Mind, Matter And Materialism

Mar 26, 2017
Originally published on March 26, 2017 9:48 am

Science and philosophy have a long, complicated history.

Both are human endeavors aimed at articulating the nature of the world. But where the line between them lies depends a lot on perspective and history. Questions that once lay firmly in philosophy's domain have now fully entered the realm of science. Other issues which might seem fully covered by science retain open philosophical questions that either haunt or inform ongoing research (depending on one's viewpoint).

One of the persistent fields where philosophy retains its purchase on science is the question of consciousness. What is it? What does it depend on? What, if anything, is it reducible to? These are long-standing questions that often elicit fierce partisan responses. That partisanship was, in part, why I recently wrote an essay concerning the question of mind, matter and the perspective known as materialism. The piece appeared two weeks ago in Aeon. I'm following up, now, on some responses that essay engendered.

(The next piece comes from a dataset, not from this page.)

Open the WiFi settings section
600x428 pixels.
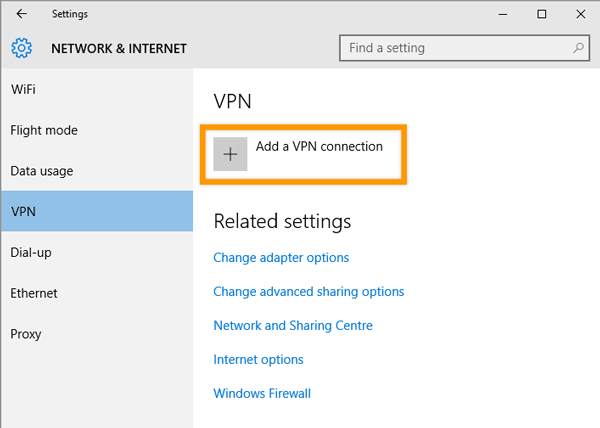pyautogui.click(x=24, y=89)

Materialism is the idea that all phenomena in the world are ultimately reducible to the behavior of matter. In popular discussions of consciousness, materialists often take what I call the "attitude of the sober." Mind is just computing with meat, they claim, and arguing otherwise means sliding into the domains of the wooly-headed mystic, drunk on supernatural "woo."

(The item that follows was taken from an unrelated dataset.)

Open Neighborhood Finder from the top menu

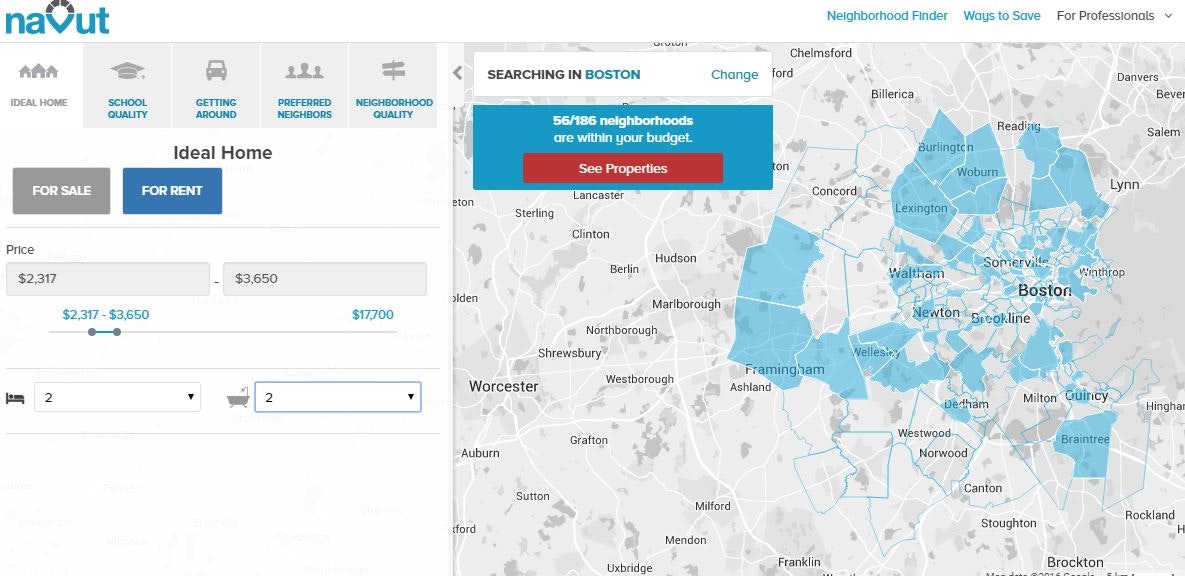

The point of my essay is straightforward. If one wants to claim that mind rests on matter, this must include admitting just how murky our understanding of matter is at the deepest levels. The murk at those deepest levels is the multiple interpretations of quantum physics. We do not yet have an agreed upon interpretation of quantum physics. That means we do not yet have an agreed upon understanding of what is matter and our relation to it.

Just as important, pretty much all those interpretations come with some strange ontological and epistemological baggage. Thus, each interpretation comes with its weirdness, its own departure from simple common sense ideas about reality.

Materialism's claim that it alone is the obvious, the straightforward, and the sober explanation of consciousness loses a lot of its wind from this standpoint. Why is a non-reductionist, non-materialist account for consciousness considered "crazy" but an infinite number of infinitely splitting parallel universes (part of the materialist-favored Many Worlds interpretation) considered sober, hard-nosed science? If you want to see the argument laid out explicitly I refer you back to the original article in Aeon.

As you might imagine, there have been swift and strong reactions on all sides of the debate. And, as always, I want to say that I am really thankful for good criticism when I write a piece like this since it helps me refine my own thinking.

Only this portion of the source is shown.